Aktivisten schließen U-Bahnhöfe für Obdachlose auf

Die sich sonst sehr cool gebende BVG ist von der Aktion überhaupt nicht begeistert.

U-Bahnstationen sind in Berlin kein Ort mehr, an dem sich Obdachlose nachts zurückziehen und vor der Kälte schützen können – die BVG sperrt seit diesem Jahr fast alle U-Bahnhöfe in der Nacht zu. Nur so könne sie, sagt Pressesprecherin Petra Nelken, die Sicherheit der Obdachlosen sicherstellen. In der Vergangenheit habe es immer wieder Zwischenfälle mit alkoholisierten Personen und Unfälle mit dem Starkstrom der Gleise gegeben. Lediglich die zwei Stationen Lichtenberg und Moritzplatz bleiben für Obdachlose geöffnet, dort stellt die Stadt Toiletten und Sozialarbeiter zur Verfügung.

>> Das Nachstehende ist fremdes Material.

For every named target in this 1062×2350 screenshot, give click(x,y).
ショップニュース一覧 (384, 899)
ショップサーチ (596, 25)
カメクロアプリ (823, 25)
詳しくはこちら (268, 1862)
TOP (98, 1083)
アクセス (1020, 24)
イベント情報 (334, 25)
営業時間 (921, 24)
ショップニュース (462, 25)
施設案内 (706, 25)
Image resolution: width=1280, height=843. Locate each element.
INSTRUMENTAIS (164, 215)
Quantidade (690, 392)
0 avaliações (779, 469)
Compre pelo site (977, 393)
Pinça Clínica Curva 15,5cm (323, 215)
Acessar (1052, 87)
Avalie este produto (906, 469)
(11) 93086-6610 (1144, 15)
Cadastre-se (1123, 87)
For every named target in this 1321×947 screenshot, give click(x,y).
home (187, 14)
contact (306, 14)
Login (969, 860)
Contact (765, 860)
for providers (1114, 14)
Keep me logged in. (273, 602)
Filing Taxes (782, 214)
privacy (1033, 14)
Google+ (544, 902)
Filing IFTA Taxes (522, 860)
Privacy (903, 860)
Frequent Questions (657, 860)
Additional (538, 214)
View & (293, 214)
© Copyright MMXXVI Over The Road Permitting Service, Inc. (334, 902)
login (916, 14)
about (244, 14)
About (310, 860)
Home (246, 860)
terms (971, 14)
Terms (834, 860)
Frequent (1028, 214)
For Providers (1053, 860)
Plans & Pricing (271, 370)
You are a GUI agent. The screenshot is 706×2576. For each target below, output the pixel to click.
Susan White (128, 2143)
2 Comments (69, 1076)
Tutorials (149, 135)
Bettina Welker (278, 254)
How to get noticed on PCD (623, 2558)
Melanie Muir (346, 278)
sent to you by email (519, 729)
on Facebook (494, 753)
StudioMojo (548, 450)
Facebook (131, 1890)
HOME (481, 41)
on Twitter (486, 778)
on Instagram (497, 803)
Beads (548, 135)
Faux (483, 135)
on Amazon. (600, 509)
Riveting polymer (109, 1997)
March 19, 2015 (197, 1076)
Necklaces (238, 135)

Die Künstler-Kollektive „Rocco und seine Brüder“ und „Dies Irae“ finden genau diese Situation extrem problematisch und starteten eine umstrittene Aktion. Um Obdachlosen zu helfen, packten sie Carepakete mit Decken, Warnwesten und Essen und brachten sie zu verschiedenen U-Bahnstationen. Was sich außerdem in den Tüten befand: Schlüssel für die verschlossenen Tore der Bahnhöfe. 

Bei der gesamten Aktion haben sich die Aktivisten auch gefilmt – in dem Clip sieht man, wie sie die Pakete packen, sie an mehrere U-Bahnstationen austeilen, die Türen mit den Schlüsseln aufsperren und diese in den Carepaketen für die Obdachlosen zurücklassen. Daraus schneiden die beiden Kollektive ein dokumentarisches Kurzvideo und stellen es am Sonntagabend online.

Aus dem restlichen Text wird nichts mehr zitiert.